As facas de bisel simples (yanagiba, usuba, deba) são uma disciplina diferente — elas são desbastadas quase inteiramente em um lado com um dorso côncavo, e você amola o bisel frontal em seu ângulo existente e só levemente toca o dorso. Se você tiver uma dessas, aprenda-a separadamente. As instruções abaixo são para facas de bisel duplo.
O movimento em si
- Defina seu ângulo e coloque duas ou três pontas de dedo da outra mão planas sobre a lâmina, bem sobre a seção que você está amolando. Essa mão controla a pressão; a mão do cabo controla o ângulo.

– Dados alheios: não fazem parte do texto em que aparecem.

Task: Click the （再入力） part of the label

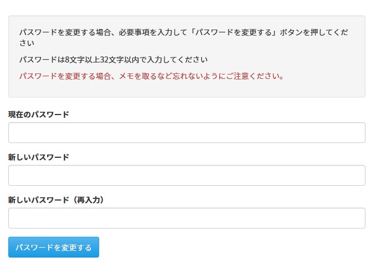Action: (x=87, y=200)
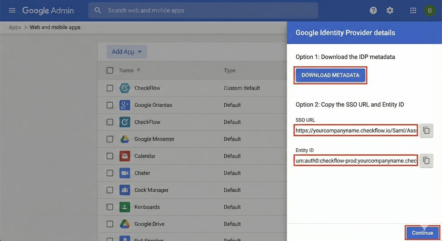Click the admin account avatar

pos(430,10)
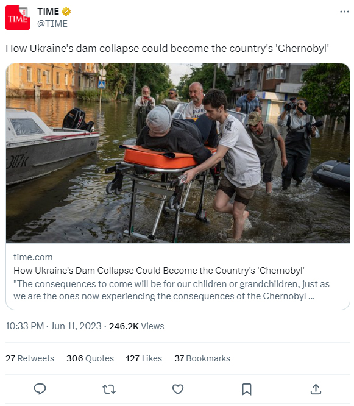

- Empurre e puxe a lâmina através da pedra, mantendo o mesmo ângulo o tempo todo. Aplique pressão leve na passada em direção ao fio. Trabalhe uma seção de cada vez — calcanhar, meio, ponta — movendo-se ao longo da lâmina conforme avança. Levante levemente para acompanhar a curva em direção à ponta.
- Levante uma rebarba. Amole um lado até conseguir sentir um minúsculo fio de metal dobrado — uma rebarba — ao longo de todo o fio oposto quando você arrasta a ponta do dedo para fora do fio (nunca ao longo dele). A rebarba é sua prova de que você amolou até o ápice. Nenhuma rebarba significa que você ainda não está no fio.
- Vire e repita no outro lado até a rebarba passar para o primeiro lado ao longo de todo o comprimento.
- Persiga a rebarba para fora. Alterne passadas leves e uniformes — um lado, depois o outro — com pressão progressivamente mais leve. Isto é remoção de rebarba: solta o fraco fio de aço para que ele não dobre no uso e pareça cego dentro de um dia.
Passe para sua pedra de acabamento se tiver uma e repita os passos 2–5 com pressão muito mais leve. A lama vai escurecer; isso é aço saindo, que é exatamente o ponto.
Testando e os erros mais comuns
Teste com gentileza. O fio deve morder uma folha de papel segurada no ar, ou agarrar uma unha (apoie o fio na unha num ângulo raso — deve prender, não deslizar). Pule os testes dramáticos de barbear até estar confiante.
Os erros que travam os iniciantes são quase sempre os mesmos três:
- Balançar o ângulo. Seu pulso sobe no calcanhar e desce na ponta, arredondando o fio. Trave o pulso; mova-se a partir do ombro.
- Pular a rebarba. As pessoas polem e polem um lado que nunca chegou ao ápice. Sempre confirme a rebarba antes de virar.
- Pressionar forte demais no acabamento. Pressão pesada numa pedra fina deixa um fio irregular. As últimas passadas devem ser leves como pena.
Mais um hábito: mantenha suas pedras planas. As pedras d'água afundam no meio com o uso, e uma pedra afundada arredonda seu fio não importa quão boa seja sua técnica. Aplaine a pedra periodicamente com uma placa de aplainamento ou uma pedra grossa barata.
Uma faca japonesa cega não é uma faca quebrada — é uma faca esperando dez minutos por uma pedra. Faça isso um punhado de vezes e deixa de ser uma tarefa e vira uma das partes quietamente satisfatórias de cozinhar.